PART III
THE BEST POSSIBLE EFFECT
XIX
THE SATISFACTION OF ECONOMIC DEMANDS
Every economic function comes in contact with the mental life of man, first from the fact that the work is produced by the psyche of personalities. This gave us the material for the first two parts of our discussion. We asked what mind is best fitted for the particular kind of work, and how the mind can be led to the best output of work. But it is evident that the real meaning of the economic process expresses itself in an entirely different contact between work and mind. The economic activity is separated from all other processes in the world, not by the fact that it involves labor and achievement by personalities, but by the fact that this labor satisfies a certain group of human desires which we acknowledge as economic. The mere performance of labor, with all the psychical traits of attention and fatigue and will-impulses and personal qualities, does not in itself constitute anything of economic value. For instance, the sportsman who climbs a glacier also performs such a fatiguing activity which demands the greatest effort of attention and will; and yet the psychotechnics of sport do not belong in economic psychology, because this mountain climbing does not satisfy economic desires. The ultimate characteristic which designates an activity as economic is accordingly a certain effect on human souls. The whole whirl of the economic world is ultimately controlled by the purpose of satisfying certain psychical desires. Hence this psychical effect is still more fundamental for the economic process than its psychical origin in the mental conditions of the worker. The task of psychotechnics is accordingly to determine by exact psychological experiments how this mental effect, the satisfaction of economic desires, can be secured in the quickest, in the easiest, in the safest, in the most enduring, and in the most satisfactory way.
But we must not deceive ourselves as to the humiliating truth that so far not the slightest effort has been made toward the answering of this central scientific question. If the inquiry into the psychical effects were really to be confined to this problem of the ultimate satisfaction of economic desires, scientific psychology could not contribute any results and could not offer anything but hopes and wishes for the future. At the first glance it might appear as if just here a large amount of literature exists; moreover, a literature rich in excellent investigations and ample empirical material. On the one side the political economists, with their theories of economic value and their investigations concerning the conditions of prices and the development of luxury, the calculation of economic values from pleasure and displeasure and many similar studies, have connected the economic processes with mental life; on the other side the philosophers, with their theories of value, have not confined themselves to the ethical and æsthetic motives, but have gone deeply into the economic life too. While such studies of the economists and of the philosophers are chiefly meant to serve theoretical understanding, it might seem easy to deduce from them technical practical prescriptions as well. If we know that under particular conditions certain demands will be satisfied, we draw the conclusion that we must realize those conditions whenever such demands are to be satisfied. The theoretical views of the economists and of the philosophers of value might thus be directly translated into psychotechnical advice.

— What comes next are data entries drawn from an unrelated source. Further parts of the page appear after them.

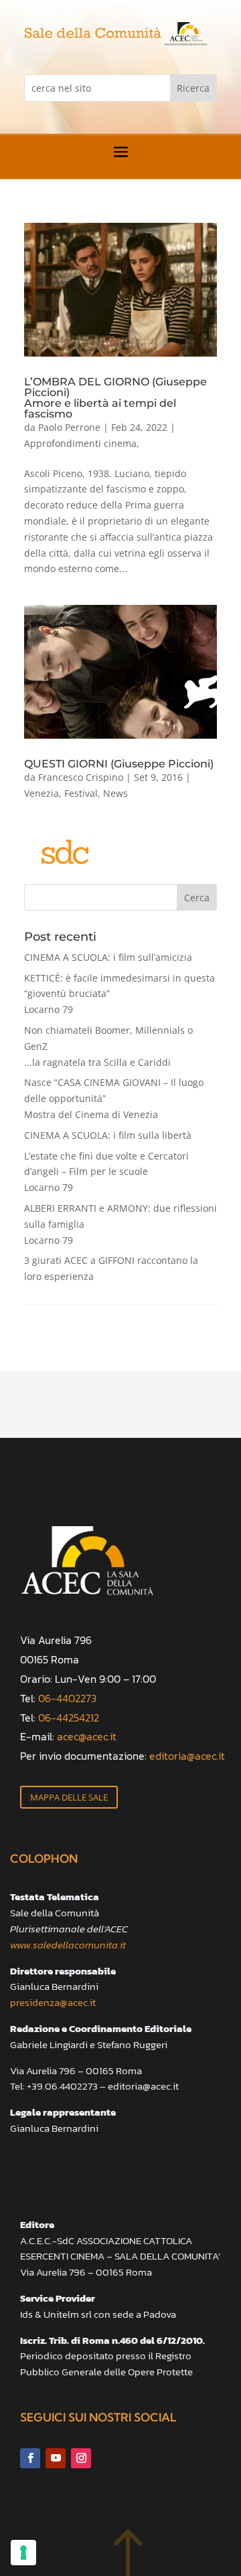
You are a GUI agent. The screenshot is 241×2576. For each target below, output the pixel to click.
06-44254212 (68, 1718)
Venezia (41, 793)
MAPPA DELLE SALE (69, 1797)
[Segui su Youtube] (56, 2458)
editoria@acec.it (187, 1756)
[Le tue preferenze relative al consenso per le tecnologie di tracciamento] (23, 2552)
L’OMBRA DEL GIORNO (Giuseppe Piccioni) (115, 397)
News (115, 793)
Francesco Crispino (80, 777)
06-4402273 (67, 1698)
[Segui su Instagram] (81, 2458)
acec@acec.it (86, 1736)
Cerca (197, 897)
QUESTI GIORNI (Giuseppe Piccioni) (119, 763)
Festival (81, 793)
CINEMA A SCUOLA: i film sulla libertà (107, 1135)
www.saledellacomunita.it (68, 1944)
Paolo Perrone (69, 427)
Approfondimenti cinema (80, 443)
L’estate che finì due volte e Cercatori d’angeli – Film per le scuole (106, 1171)
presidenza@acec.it (53, 2002)
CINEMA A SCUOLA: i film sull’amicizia (108, 957)
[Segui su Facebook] (30, 2458)
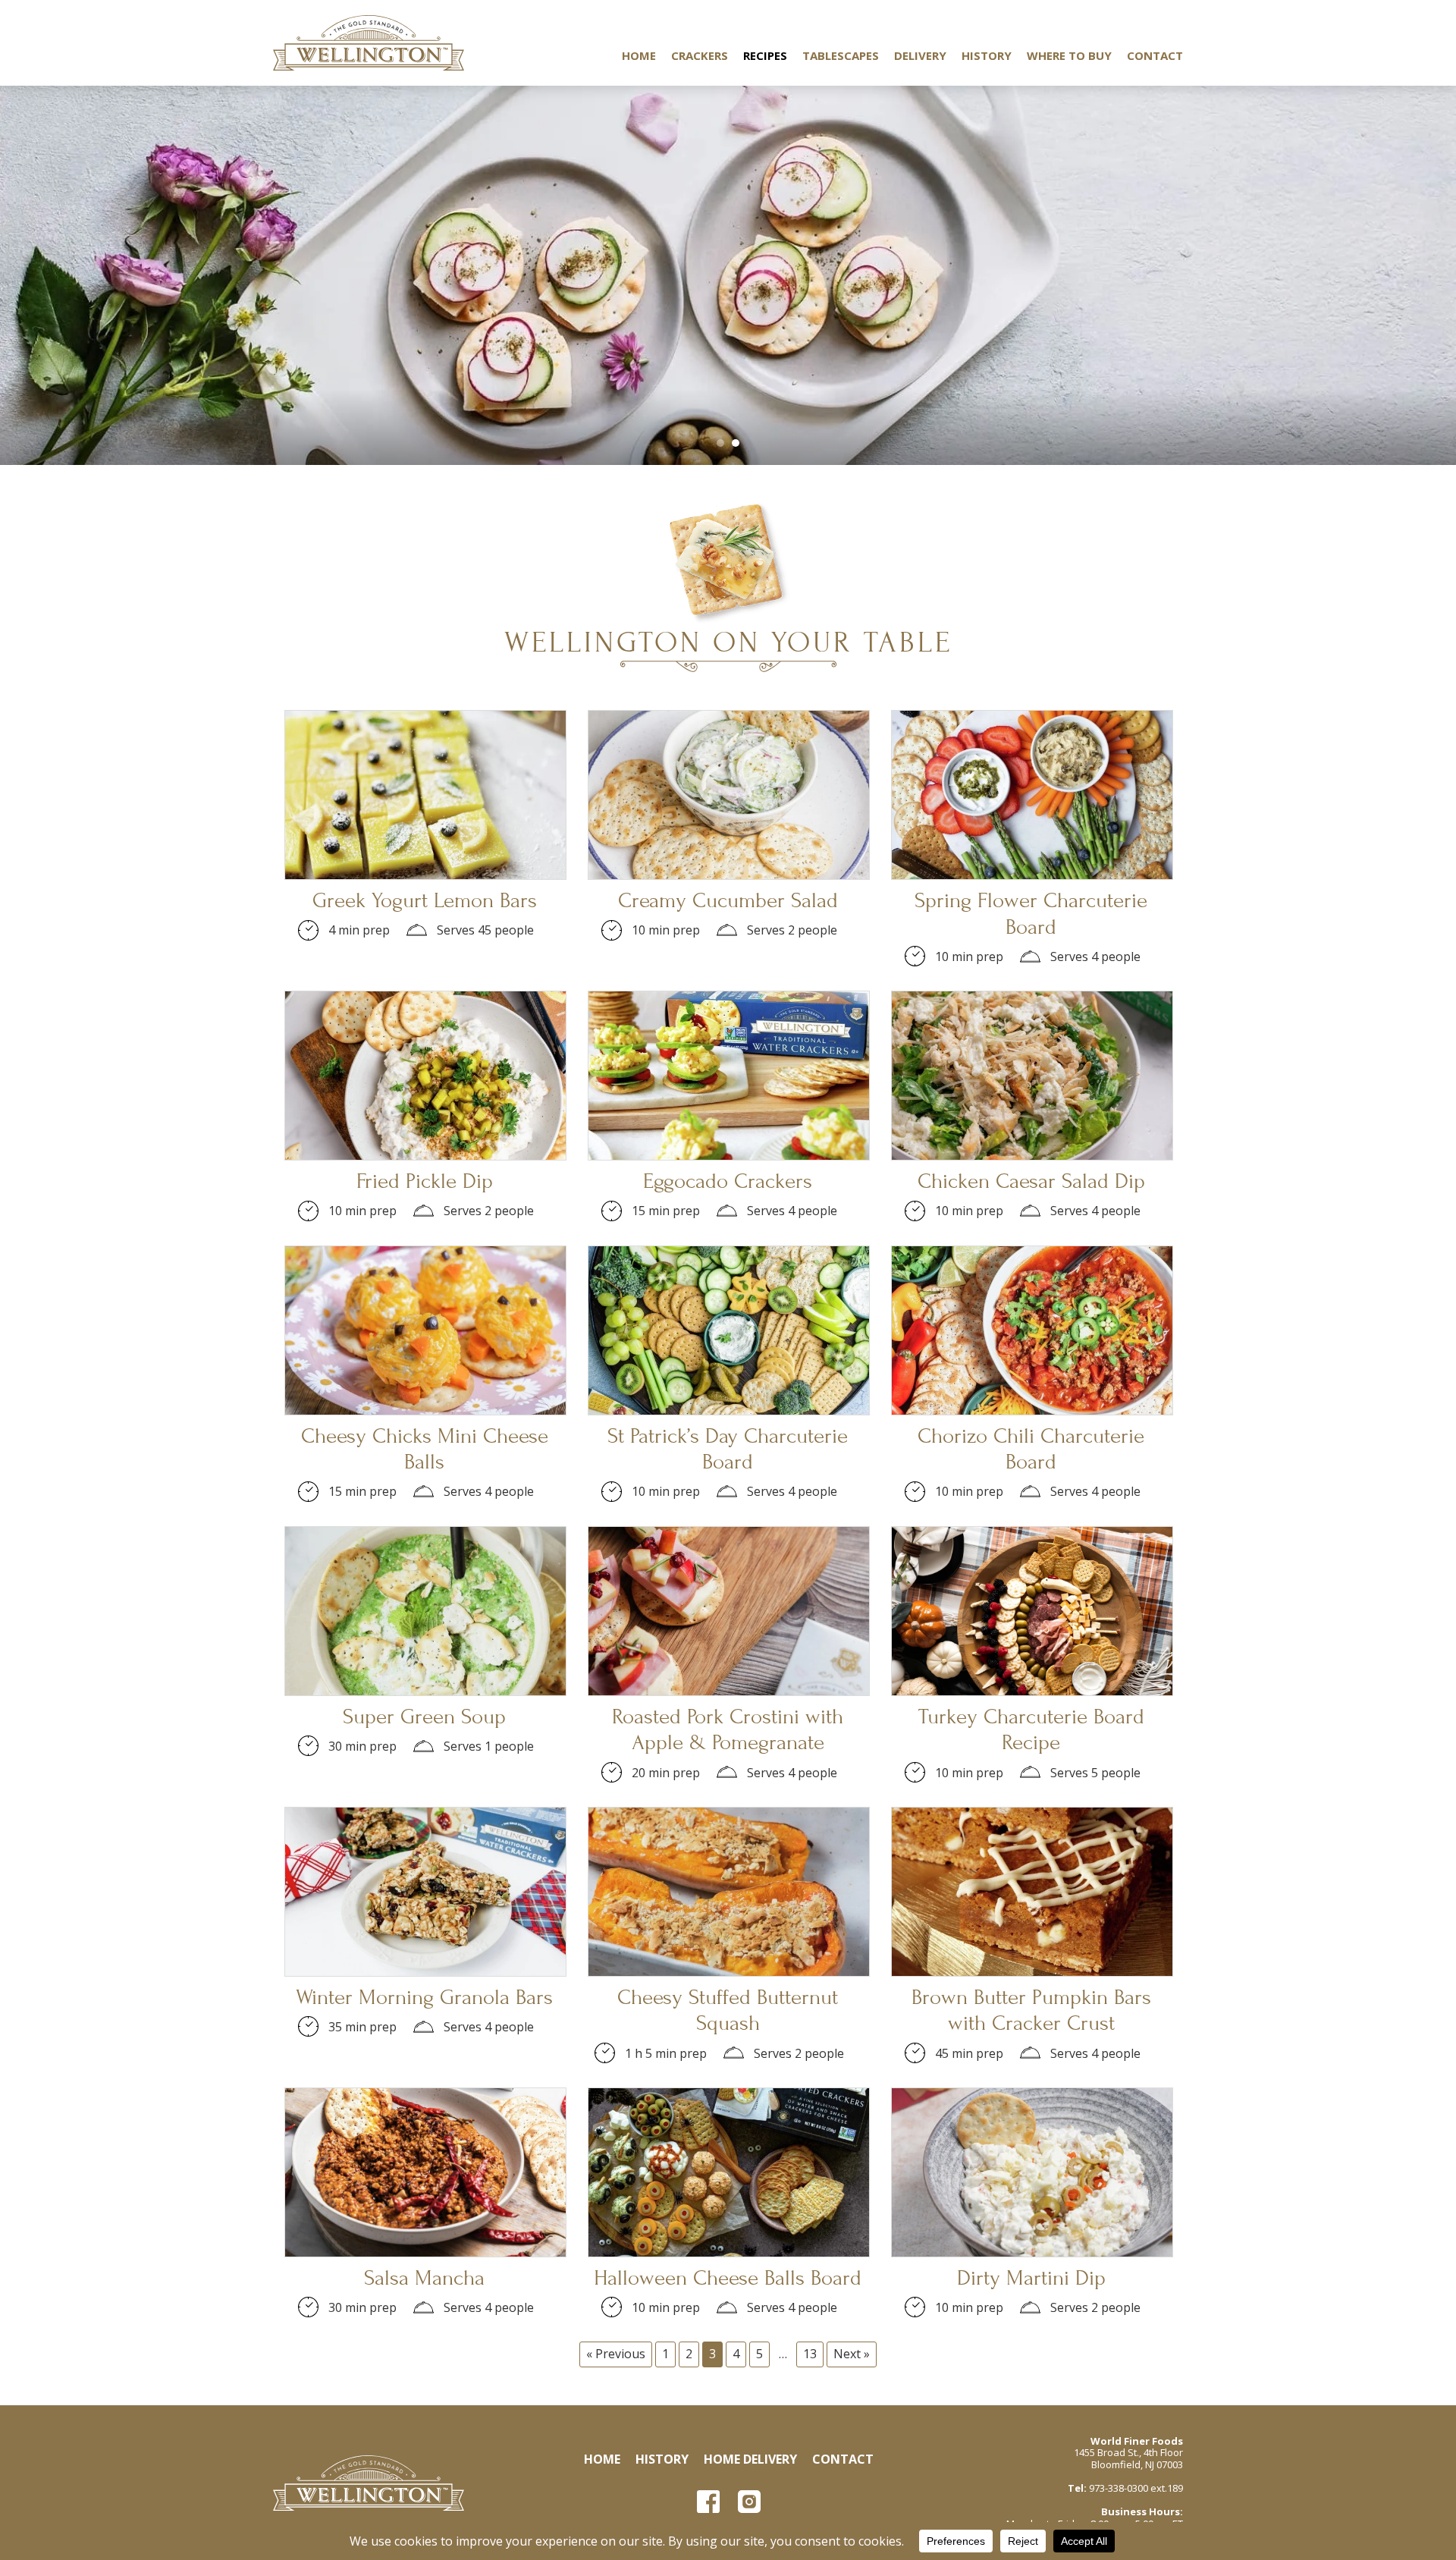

As soon as we look deeper into the situation, we must recognize that this surface impression is entirely misleading. Certainly whenever the philosophers or political economists discuss the problems of value and of the satisfaction of human demands, they are using psychological terms, but the whole meaning which they attach to these terms, feeling, emotion, will, desire, pleasure, displeasure, joy, and pain, is essentially different from that which controls the causal explanations of scientific psychology. We cannot enter into the real fundamental questions here, which are too often carelessly ignored even in scientific quarters. Too often psychology is treated, even by psychologists, as if it covered every possible systematic treatment of inner experience, and correspondingly outsiders like the economists fancy that they are on psychological ground and are handling psychological conceptions as soon as they make any statements concerning the inner life. But if we examine the real purposes and presuppositions of the various sciences, we must recognize that the human experience can be looked on from two entirely different points of view. Only from one of the two does it present itself as psychological material and as a fit object for psychological study. From the other point of view, which is no less valuable and no less important for the understanding of our inner life, human experience offers itself as a reality with which psychology as such has nothing to do, even though it may be difficult to eliminate the usual psychological words.
The psychologist considers human experience as a series of objects for consciousness. All the perceptions and memory ideas and imaginative ideas and feelings and emotions, are taken by him as mental objects of which consciousness becomes aware, and his task is to describe and to explain them and to find the laws for their succession. He studies them as a naturalist studies the chemical elements or the stars. It makes no difference whether his explanation leads him to connect these mental contents with brain processes as one theory proposes, or with subconscious processes as another theory suggests. The entirely different aspect of inner life is the one which is most natural in our ordinary intercourse. Whenever we give an account of our inner life or are interested in the experience of our friends, we do not consider how their mental experiences as such objective contents of consciousness are to be described and explained, but we take them as inner actions and attitudes toward the world, and our aim is not to describe and to explain them but to interpret and to understand them. We do not seek their elements but their meaning, we do not seek their causes and effects but their inner relations and their inner purposes. In short, we do not take them at all as objects but as functions of the subject, and our dealing with them has no similarity to the method of the naturalist.